Exercise brief:
Show every line of the material that follows in which the word "will" occurs.

Data supplied:
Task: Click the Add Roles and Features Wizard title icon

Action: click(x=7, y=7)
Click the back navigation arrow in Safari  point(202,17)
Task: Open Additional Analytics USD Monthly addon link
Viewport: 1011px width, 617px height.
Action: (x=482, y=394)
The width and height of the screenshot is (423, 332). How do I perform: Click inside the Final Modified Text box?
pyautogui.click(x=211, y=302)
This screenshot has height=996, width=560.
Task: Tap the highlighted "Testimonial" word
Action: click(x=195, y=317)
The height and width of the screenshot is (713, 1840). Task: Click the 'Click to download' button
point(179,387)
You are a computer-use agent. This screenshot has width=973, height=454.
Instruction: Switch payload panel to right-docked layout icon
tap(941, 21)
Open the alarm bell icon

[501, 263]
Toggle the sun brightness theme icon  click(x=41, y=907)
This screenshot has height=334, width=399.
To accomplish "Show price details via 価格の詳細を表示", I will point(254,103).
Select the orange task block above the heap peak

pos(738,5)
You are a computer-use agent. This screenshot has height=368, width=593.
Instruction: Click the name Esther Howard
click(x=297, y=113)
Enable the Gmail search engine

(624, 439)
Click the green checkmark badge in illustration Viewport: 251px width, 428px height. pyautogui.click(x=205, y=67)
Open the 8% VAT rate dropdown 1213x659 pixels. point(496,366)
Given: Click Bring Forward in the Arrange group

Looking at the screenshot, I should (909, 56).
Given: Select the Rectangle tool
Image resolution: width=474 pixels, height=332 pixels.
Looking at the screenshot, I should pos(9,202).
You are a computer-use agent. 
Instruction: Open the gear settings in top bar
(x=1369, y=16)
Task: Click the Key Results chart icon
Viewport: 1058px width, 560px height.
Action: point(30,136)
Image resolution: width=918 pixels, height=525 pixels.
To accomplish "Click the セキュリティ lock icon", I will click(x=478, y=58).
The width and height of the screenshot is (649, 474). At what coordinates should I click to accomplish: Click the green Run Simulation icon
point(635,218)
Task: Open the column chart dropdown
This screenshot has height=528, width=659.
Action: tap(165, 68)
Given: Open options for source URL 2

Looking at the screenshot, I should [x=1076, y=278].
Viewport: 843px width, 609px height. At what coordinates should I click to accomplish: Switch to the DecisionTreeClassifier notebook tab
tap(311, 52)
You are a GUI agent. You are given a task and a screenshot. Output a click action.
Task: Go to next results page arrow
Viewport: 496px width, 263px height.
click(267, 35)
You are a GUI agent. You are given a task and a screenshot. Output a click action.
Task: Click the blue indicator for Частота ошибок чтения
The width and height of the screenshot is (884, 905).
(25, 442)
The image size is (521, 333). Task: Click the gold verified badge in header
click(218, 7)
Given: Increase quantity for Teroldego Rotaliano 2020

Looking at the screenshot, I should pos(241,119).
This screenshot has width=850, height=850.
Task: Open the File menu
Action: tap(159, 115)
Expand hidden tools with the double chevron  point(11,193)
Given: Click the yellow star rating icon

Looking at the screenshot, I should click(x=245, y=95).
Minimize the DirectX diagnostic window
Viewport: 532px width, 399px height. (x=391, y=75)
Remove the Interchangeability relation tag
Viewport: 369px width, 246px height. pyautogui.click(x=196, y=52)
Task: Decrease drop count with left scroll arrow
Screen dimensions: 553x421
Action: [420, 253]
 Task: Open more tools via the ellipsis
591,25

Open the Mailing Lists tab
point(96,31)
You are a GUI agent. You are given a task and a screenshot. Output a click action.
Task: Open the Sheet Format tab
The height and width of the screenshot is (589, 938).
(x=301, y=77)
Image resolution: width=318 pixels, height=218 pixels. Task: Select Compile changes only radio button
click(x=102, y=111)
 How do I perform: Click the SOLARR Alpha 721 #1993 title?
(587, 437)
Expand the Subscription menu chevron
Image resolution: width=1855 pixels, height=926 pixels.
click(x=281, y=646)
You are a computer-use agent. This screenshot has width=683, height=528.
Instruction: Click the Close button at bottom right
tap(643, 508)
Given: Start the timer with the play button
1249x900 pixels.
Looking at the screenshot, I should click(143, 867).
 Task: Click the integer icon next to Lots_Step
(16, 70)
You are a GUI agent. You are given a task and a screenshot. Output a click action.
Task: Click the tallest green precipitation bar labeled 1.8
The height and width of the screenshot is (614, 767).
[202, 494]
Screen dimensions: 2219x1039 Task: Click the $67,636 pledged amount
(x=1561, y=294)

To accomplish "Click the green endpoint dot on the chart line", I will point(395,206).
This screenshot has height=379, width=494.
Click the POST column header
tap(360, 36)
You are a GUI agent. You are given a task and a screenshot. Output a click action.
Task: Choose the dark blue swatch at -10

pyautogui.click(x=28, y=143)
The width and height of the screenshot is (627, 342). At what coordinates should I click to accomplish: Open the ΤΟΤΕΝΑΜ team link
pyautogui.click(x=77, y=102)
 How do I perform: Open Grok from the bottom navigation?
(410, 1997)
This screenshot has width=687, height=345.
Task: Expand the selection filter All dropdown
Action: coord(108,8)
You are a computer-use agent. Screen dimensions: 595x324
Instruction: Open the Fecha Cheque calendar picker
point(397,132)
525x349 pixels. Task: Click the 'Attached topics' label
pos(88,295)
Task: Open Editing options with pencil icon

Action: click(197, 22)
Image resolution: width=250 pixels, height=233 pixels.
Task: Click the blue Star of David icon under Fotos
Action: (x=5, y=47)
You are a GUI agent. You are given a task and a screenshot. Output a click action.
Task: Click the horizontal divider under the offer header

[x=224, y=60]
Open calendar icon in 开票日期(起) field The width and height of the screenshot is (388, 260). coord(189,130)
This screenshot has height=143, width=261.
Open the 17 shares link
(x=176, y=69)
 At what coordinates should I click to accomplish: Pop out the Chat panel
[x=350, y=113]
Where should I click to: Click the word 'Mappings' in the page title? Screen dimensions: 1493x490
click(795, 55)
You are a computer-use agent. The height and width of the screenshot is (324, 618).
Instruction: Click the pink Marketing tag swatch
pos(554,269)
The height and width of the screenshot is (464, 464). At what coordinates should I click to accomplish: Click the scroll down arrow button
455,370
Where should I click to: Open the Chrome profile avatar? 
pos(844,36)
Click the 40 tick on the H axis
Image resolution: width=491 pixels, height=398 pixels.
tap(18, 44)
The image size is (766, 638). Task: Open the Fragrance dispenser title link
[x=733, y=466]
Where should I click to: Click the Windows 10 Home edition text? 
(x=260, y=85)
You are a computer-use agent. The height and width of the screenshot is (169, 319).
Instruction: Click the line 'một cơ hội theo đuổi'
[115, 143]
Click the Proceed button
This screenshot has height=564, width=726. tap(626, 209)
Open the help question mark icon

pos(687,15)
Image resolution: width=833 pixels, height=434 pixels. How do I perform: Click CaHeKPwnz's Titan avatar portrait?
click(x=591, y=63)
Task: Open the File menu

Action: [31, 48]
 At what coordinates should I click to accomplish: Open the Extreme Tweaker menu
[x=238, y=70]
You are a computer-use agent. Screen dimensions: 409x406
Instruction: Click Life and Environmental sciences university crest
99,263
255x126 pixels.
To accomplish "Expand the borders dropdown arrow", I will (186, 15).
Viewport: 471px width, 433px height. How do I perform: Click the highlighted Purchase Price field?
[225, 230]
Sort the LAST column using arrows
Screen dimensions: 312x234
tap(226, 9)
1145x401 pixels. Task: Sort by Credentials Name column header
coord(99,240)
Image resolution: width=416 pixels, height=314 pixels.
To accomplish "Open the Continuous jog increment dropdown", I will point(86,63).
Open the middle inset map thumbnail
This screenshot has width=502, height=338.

Result:
To accomplish "Show price details via 価格の詳細を表示", I will point(254,103).
To accomplish "Click the セキュリティ lock icon", I will click(x=478, y=58).
To accomplish "Click the green endpoint dot on the chart line", I will point(395,206).
To accomplish "Expand the borders dropdown arrow", I will (186, 15).
To accomplish "Open the Continuous jog increment dropdown", I will point(86,63).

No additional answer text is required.